He didn’t think anybody was going to be exactly like the special Ks. Katrina and Kynan were unique in so many ways and a little scary, to be honest.
Although he had to say that Cosmo adored them with a fiery burning passion of a thousand suns, and so Cosmo’s children did too.
My friends.
Sebby nodded to Elliot and scooped him up as if he didn’t weigh any more than any normal child and put him on one hip. “That’s right. We can go play. Do you want to go play with the Ks? Let’s go. Everybody’s home for summer, no school!”
“Play!” Elliot bounced, and Sebby did oof a little then.
“Fwy?” Isabelle asked him, eyes wide and pleading.
“You can fly, sweetie. Just stay close, hmm?” He was too off-balance to fly with her right now.
She trilled happily, pretty girl.
“I can take her.” That was Arielle’s bother, Jasper. “Do you want me to fly with you on my back, Isabelle? Or do you want to try your own wings?”
Goddess, he loved these kids. So sweet.
“On you.”
“Well, come on.” Jasper held out his arms. Such a gangly boy, but a good flyer.
“See Stella and snacks?” Elliot said, his tone like someone was grating rocks.
“As if Stella won’t come zipping here as soon as she knows you’re on this side of the guardian gate,” Sebby said with a snort.
That was so true. The little owl baby and the rock were buddies. She even tried to pick him up every so often…
It never worked.
“Ah, Corbin.” Myk met him out at the yard in the Rocky Mountain clutch’s compound. “Are you here for tomatoes?”
“Well, they are,” he said, hand on his belly.
“Congratulations, my friend! More than one, huh?”
“Yep. I need tomatoes and honey-cheese bread.”
“Well, you came to the right place.” Myk gave him a hug. “I was working in the garden, but everyone will want to hear the news.

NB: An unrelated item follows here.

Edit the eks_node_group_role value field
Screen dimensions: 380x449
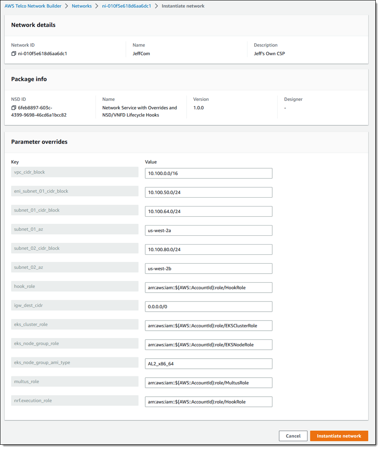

Let me just wash up.” Myk headed over to the outdoor spigot where he pumped some water and ran it over his hands and forearms.
“How is the garden going this year?” he asked as Elliot went rolling by with Stella flying overhead, screeching her happy little screeches.
“Good, I’m learning to cultivate a lot of the native plants while still keeping my own in the greenhouse. This way, they don’t propagate here just in case. Once we know they’re safe, I can start introducing some of them into the actual ground. But I don’t want to cause any sort of weird predatory plants, you know?”
“Yes, we learned that from the human world. Fragile ecosystems can be ruined by invasive varieties.”
Myk led him toward the house, chuckling. “Exactly. Though I am finding that the magic here in Lunastra picks and chooses what it allows to grow. So I’m thinking that the human plantvarieties that still grow here after all these hundreds of years of crossing back and forth were allowed by the magic. Do you know what I mean?”
“That’s fascinating.” The gardener in him thought that was the most amazing thing he’d ever heard. “I’ll have to tell my mother. She’ll be very interested in that idea.” He had a feeling that way more things had passed from the Land of Summer into the human realm than vice versa, although he wasn’t sure where roses had originated to begin with. There wasn’t a lot of desert in the Land of Summer, and he knew they were a desert plant, so he had a feeling it was in the human realm.
“Right? I love that idea. Makes me feel way less guilty for bringing things like tomatoes over. Although I found that they do have a variety of tomatoes here. There are about three times the size of what we’re used to, and they’re purple.”
“Oh wow. I’ve never seen those. I take it they don’t grow this far up in the mountain.”
“I don’t think they grow right in this region, even all the way down to the sea. I think it was Tyr’s brother Tor who told me about them, and he learned about them in the city.”
“Ah, well-met, Corbin.” Myk’s mate, Tyson, came wandering out of the house just as they were heading in the door. “I was coming to look for you, my love. We all want a snack, and I didn’t want you to miss out.”